Reina Maruyama, associate professor of physics, designs and carries out cutting-edge experiments to study neutrinos and dark matter in nuclear particle astrophysics. The aim of these experiments are to solve some of the greatest mysteries of the evolution of the Universe–what is the Universe made of, and why does it have more matter than anti-matter?

Maruyama is involved in the leadership of multiple collaborative experiments. She is the PI and Scientific Co-Spokesperson of COSINE-100, a dark matter detector located at the Yangyang Underground Laboratory in South Korea designed to test the claims  that DAMA has directly detected a dark matter signal; this experiment continues the DM-Ice experiment, for which Maruyama is also PI and Scientific Co-Spokesperson.  Maruyama is co-PI of HAYSTAC, a dark matter detector searching for axions located at the Yale Wright Laboratory, and is the Chair of the CUORE council, an experiment the Laboratori Nazionali del Gran Sasso (LNGS) in Assergi, Italy searching for neutrinoless double-beta decay.  She has held several scientific and technical leadership positions at the IceCube Neutrino Observatory, located at the South Pole.

Maruyama is an author of 200+ publications and has presented her work in numerous conferences and workshops. She is often quoted in popular science press such as APS News, Nature News, Science News, and Symmetry Magazine for her work on dark matter and neutrinoless double beta decay.

Maruyama is the recipient of several awards, including the Sloan Research Fellowship, NSF CAREER Award, Yale Public Voices Fellowship, and Woman Physicist of the Month from CSWP.

She was chosen by Ingenium to be featured on a poster for their Women in STEM initiative, intended to engage, advance and retain the interest of young women in the STEM fields. 

Maruyama also shared her expertise on “Strategies for dealing with micro-aggressions or implicit bias” at the 2019 Granville Academy, a week of diversity and inclusion workshops for undergraduate students doing summer research in astronomy and physics that is co-organized by Wright Lab and the Yale Department of Astronomy.

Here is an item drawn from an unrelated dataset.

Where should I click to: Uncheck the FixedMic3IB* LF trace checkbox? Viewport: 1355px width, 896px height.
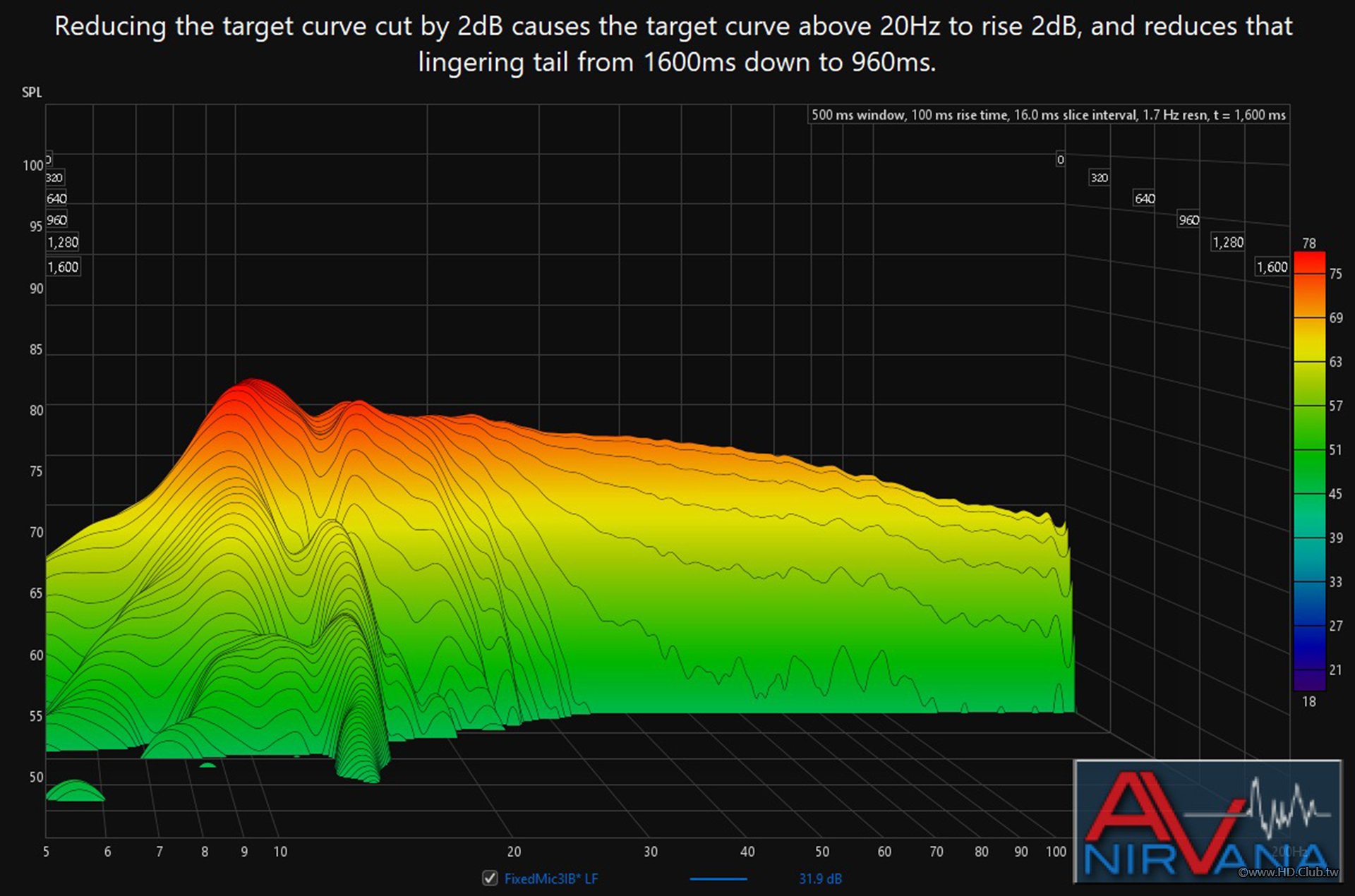490,878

See also Maruyama’s recent Who’s Who at the lab feature.

Laura Newburgh

Laura Newburgh, assistant professor of physics, is an experimental astrophysicist and cosmologist who builds instruments to chart the past 13 billion years of cosmic history: measuring the Cosmic Microwave Background with millimetre-wave telescopes and Large Scale Structure with radio telescopes. The resulting data sets will probe the nature of Dark Energy, Dark Matter, the sum of neutrino masses, and cosmic inflation. Her work spans hardware, software, and analysis for CMB and 21cm cosmology through her current projects CHIME, HIRAX, Simons Observatory, and CMB-S4.

Newburgh received a NSF CAREER award in 2018.

She has done outreach with the Yale Pathways Summer Scholars program, including a workshop where about thirty high school students observed laboratory star-fields using backyard telescopes to learn about resolution and magnification.